Tuesday, January 10, 2012

Stumbing Upon World War I -- Part I

Oral histories are really the life blood of the Archives. As we talk to people and get their life histories, we get extraneous information as well, which  stimulates curiosity, research and connection. Connection is what I want to write about today.

Sheldon Axelson died in World War I
One of our oral history projects centered on Life On The Homefront During World War II. We gathered histories mostly from women in Emery County who had stayed at home and carried on while their husbands were at war. In one such interview Velma Allred told us about her Uncle Sheldon Axelson who died in World War I. She had never known him, but was impacted by stories told about him and the pictures she had seen of him. She said that he had died in the "closing days of the war in the Argonne Forest in France." In her albums and histories that she shared with us, there were pictures and a history of Sheldon. We scanned his photograph into the computer as we created a file in our Personal Histories  for Velma Allred. We also created a file for Sheldon Axelson.

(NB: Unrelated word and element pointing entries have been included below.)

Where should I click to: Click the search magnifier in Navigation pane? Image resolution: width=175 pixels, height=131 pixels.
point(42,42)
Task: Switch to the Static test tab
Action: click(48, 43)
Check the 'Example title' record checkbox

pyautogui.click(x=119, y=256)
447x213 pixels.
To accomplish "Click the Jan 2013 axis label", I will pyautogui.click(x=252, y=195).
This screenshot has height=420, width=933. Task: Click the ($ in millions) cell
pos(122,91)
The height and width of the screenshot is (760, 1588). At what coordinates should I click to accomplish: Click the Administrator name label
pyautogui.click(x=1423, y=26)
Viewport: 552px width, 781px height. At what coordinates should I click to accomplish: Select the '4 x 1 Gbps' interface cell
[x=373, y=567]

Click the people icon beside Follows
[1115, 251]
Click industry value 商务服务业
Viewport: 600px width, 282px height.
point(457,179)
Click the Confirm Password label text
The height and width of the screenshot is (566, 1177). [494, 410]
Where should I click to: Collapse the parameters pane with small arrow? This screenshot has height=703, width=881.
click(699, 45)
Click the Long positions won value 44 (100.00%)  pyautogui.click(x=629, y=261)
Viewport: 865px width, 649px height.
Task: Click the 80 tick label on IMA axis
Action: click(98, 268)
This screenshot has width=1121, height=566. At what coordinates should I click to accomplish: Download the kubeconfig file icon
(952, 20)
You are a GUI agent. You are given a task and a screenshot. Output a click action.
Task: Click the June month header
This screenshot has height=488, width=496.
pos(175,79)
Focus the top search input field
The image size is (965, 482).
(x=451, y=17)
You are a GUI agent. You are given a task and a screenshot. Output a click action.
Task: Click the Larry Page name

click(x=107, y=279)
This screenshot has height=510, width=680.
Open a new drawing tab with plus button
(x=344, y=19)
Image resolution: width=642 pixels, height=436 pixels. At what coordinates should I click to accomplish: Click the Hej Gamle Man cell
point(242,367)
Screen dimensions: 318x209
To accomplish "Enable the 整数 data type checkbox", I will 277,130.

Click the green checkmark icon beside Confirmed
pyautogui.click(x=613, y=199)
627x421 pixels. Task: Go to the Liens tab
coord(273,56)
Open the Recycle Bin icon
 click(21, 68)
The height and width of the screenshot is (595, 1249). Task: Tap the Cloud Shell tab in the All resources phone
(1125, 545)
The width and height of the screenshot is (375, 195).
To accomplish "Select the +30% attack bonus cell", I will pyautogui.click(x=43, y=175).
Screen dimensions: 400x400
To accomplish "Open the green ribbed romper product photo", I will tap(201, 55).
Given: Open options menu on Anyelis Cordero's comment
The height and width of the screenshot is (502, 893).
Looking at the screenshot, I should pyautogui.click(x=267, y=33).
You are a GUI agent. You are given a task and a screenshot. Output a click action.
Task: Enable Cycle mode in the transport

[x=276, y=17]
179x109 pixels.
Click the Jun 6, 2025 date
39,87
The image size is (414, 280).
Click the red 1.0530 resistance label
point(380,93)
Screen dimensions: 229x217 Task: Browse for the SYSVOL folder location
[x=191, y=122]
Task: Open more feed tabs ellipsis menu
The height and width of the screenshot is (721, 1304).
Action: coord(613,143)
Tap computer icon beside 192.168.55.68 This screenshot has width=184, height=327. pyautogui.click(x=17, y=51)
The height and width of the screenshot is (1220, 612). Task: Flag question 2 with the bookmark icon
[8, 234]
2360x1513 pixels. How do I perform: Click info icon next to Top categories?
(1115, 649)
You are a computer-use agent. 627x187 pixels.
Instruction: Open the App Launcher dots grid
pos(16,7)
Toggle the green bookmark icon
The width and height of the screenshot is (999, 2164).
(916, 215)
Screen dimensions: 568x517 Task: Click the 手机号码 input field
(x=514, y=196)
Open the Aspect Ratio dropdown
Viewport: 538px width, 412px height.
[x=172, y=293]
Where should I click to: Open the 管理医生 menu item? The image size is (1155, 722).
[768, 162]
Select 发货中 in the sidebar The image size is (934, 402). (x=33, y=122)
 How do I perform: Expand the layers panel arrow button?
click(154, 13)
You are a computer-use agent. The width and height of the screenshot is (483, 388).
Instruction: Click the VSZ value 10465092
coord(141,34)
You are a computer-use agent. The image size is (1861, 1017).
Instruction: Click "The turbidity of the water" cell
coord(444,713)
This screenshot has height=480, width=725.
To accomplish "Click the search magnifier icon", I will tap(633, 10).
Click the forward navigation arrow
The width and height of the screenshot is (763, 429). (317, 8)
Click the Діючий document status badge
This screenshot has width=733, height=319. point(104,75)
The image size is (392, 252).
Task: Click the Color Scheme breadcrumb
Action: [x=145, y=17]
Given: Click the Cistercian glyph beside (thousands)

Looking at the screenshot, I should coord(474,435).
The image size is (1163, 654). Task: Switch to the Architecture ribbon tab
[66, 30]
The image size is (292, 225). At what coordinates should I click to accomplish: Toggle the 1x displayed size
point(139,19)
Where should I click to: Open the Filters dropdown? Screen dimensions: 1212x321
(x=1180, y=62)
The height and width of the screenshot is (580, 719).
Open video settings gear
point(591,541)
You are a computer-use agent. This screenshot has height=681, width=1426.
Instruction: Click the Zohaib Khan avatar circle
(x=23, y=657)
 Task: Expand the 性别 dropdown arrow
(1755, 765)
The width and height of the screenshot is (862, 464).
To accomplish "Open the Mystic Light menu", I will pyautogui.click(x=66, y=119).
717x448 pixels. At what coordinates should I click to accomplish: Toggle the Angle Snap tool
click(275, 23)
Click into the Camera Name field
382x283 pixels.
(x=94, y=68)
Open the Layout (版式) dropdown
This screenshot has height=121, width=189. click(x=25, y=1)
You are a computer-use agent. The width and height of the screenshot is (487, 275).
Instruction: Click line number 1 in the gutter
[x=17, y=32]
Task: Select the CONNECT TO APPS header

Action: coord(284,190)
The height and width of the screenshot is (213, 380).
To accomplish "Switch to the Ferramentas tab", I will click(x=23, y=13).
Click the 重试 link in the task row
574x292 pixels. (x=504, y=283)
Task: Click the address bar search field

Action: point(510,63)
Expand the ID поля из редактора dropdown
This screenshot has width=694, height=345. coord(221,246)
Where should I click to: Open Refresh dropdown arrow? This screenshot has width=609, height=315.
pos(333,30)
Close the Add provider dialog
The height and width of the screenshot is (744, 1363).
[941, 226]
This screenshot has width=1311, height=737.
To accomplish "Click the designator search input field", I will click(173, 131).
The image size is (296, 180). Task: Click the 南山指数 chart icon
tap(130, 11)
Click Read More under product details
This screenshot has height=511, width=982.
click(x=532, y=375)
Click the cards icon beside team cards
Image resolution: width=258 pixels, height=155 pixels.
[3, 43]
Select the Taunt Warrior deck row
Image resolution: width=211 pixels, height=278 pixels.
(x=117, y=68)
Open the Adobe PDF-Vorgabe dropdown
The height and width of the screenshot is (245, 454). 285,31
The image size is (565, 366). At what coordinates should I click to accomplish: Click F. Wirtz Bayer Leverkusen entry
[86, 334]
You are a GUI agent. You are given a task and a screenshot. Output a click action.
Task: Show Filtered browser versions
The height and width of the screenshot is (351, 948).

In his file there is his history and a newspaper article telling about his death. He died in the last month of the war. The newspaper also included a letter he sent before leaving for France after completing his training:
I am feeling fine and glad I am able to do and do my share, and when in the trenches, I will always think of the ones behind...I hope Mother can stand it alright...I am keeping myself clean from women and whiskey so I can have good health and stand some hardships.
In the letter after his first experience on the battlefield he said,
I was just down and had a bath--the first time we have had a chance for one month--I feel so good to get clean....Last night I had a shave and washed my face and hands for the first time in ten days. We do well to get water to drink, say nothing about washing when on the line...if you heard the big guns shoot a few times you would think it was hell instead of war, but since war is hell, there is no difference...

Velma connected us to Sheldon Axelson's history, which connected us to World War I and that Sheldon was in on the bitterest fighting in that war which happened the last few days in the Argonne Forest in France, soon after the Armistice was signed and the war was over. This connection reminded us that war so long ago and so far away had an impact on Emery County and then we ran into another connection:

Orlan Mortensen driving a CCC truck 1936
A couple of years later we were interviewing Orlan Mortensen in Ferron about his experiences in the CCC (Civilian Conservation Corps.) In the process he asked a favor of the interviewer, Trinadee, concerning a memory from his childhood. He said that when he was a young boy living in Elmo, there was a soldier that was killed on the last days of World War I. He remembered that there was a procession going down the street for this soldier's funeral. There were beautiful, white horses pulling a wagon with his casket on it draped with a flag and most of the town following it. It was a spectacular sight in his memory. He knew the man's name was Sheldon Axelson, and he had seen his headstone and knew when he was killed, but he didn't know when the soldier was brought home to be buried. He wondered if we could research that date for him. He knew that it took a while to get the bodies of soldiers home from the war for burial back in WWI. He had often wondered about Sheldon as a person, and also wondered how old he, Orlan, was when this funeral parade was set into his memory.
Memorial Services in Elmo April 6, 1919  for Sheldon Axelson.
"A large crowd attended, many from neighboring towns."
When my assistant Trinadee told me his request, I immediately remembered Velma Allred's story about her uncle who had died during WWI and was buried in Elmo. We found his death date and began researching in the newspapers to find his burial date. We found the article telling exactly when he came home and a little bit about the event! We are always excited when we find information people are seeking. We copied the newspaper article for him; contacted Velma and asked if she were interested in talking with him about her uncle. She was so happy to talk to someone who wanted to know someone who remembered anything about her Uncle Sheldon funeral! We took him the article and that answered his questions. He realized from the date of burial, that he had only been three years old when he was so impressed with Sheldon's funeral procession. We connected him with Velma,and they talked about Sheldon.She was thrilled to hear his memory of the matched pair of white horses and the beautiful wagon. She had not been told those details.

Both people brought new elements to our county archives, and the connections to other histories expanded our interests and our fundamental historical value to the community.